Task prompt: Review the material and extract every line in which the word "logo" occurs.

Data provided:

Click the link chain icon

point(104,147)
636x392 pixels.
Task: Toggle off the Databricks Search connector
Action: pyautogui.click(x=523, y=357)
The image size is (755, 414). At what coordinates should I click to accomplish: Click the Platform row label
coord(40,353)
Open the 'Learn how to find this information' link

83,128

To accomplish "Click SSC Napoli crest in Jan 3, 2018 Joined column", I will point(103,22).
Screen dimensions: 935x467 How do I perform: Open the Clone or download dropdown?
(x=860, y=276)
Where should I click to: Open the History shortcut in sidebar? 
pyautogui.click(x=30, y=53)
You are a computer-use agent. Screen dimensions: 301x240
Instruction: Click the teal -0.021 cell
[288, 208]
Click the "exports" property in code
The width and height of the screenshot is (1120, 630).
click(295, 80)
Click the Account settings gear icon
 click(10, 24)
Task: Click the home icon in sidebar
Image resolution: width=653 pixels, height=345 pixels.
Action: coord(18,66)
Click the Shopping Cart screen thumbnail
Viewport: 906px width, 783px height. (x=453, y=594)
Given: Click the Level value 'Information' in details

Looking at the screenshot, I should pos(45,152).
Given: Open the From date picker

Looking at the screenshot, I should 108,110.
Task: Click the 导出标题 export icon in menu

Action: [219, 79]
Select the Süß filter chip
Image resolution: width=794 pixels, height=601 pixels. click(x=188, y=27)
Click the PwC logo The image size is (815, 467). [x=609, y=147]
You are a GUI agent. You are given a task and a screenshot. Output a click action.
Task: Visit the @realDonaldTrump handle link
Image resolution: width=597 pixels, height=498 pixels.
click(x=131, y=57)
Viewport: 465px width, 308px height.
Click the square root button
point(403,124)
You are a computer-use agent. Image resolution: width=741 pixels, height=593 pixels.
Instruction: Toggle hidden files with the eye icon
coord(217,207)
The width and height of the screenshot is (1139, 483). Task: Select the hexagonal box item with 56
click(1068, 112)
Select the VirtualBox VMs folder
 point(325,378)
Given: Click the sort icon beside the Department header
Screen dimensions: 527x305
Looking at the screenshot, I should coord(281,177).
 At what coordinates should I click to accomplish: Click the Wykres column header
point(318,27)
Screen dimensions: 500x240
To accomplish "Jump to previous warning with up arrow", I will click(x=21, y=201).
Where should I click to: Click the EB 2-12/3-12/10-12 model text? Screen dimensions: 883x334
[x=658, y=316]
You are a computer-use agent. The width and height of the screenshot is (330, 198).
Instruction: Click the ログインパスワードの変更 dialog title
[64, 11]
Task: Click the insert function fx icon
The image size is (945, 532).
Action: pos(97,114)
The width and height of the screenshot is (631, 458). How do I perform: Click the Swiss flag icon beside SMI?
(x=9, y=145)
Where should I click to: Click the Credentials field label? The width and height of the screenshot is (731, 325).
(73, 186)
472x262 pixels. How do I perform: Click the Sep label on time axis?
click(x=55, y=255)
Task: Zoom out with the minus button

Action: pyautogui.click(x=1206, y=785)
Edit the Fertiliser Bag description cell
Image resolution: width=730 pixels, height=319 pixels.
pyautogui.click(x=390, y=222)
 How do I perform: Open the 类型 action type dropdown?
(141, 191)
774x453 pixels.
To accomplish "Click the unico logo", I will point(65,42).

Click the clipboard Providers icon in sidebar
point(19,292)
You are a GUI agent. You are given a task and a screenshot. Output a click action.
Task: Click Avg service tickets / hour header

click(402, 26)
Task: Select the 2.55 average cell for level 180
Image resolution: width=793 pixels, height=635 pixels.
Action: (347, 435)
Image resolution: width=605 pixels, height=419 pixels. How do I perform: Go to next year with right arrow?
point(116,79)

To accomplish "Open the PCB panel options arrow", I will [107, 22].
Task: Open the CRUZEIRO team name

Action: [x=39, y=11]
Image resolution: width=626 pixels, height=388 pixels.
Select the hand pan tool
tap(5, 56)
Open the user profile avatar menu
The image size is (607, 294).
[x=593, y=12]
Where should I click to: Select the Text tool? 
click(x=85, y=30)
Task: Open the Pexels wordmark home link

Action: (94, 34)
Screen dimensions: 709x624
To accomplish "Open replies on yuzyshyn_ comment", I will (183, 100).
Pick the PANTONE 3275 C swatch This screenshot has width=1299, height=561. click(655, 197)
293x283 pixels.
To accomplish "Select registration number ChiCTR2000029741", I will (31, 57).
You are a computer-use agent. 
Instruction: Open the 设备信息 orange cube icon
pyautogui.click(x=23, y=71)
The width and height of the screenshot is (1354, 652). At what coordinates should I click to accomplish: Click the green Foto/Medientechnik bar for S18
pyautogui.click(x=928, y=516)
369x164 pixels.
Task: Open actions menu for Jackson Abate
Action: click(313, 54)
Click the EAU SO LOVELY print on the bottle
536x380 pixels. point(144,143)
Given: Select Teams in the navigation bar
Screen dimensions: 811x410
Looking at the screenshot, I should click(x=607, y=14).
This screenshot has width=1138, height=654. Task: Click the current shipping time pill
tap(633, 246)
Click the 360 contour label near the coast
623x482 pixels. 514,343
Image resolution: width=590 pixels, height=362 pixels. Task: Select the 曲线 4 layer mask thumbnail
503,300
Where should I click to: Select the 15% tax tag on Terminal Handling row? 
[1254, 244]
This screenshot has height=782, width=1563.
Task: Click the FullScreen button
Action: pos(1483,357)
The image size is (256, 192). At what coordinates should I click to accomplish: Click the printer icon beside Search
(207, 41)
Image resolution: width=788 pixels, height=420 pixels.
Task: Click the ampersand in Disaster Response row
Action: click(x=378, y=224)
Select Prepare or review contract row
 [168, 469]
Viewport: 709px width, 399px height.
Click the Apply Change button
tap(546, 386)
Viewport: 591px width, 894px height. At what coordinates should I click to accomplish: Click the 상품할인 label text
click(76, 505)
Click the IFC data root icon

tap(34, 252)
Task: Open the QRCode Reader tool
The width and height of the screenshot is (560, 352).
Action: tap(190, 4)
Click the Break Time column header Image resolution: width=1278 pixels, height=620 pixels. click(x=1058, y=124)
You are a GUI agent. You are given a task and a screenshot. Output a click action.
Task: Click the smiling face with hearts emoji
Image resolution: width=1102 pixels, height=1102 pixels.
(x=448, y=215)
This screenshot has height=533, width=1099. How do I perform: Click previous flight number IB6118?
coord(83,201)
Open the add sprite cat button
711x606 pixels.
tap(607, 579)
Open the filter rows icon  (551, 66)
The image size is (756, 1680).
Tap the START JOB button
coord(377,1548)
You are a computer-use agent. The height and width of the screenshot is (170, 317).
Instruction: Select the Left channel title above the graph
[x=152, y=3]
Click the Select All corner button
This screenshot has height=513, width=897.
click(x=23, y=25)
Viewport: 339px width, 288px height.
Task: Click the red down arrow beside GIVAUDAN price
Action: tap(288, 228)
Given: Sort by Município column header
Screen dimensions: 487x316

Response:
Click the PwC logo The image size is (815, 467). [x=609, y=147]
To accomplish "Click the unico logo", I will point(65,42).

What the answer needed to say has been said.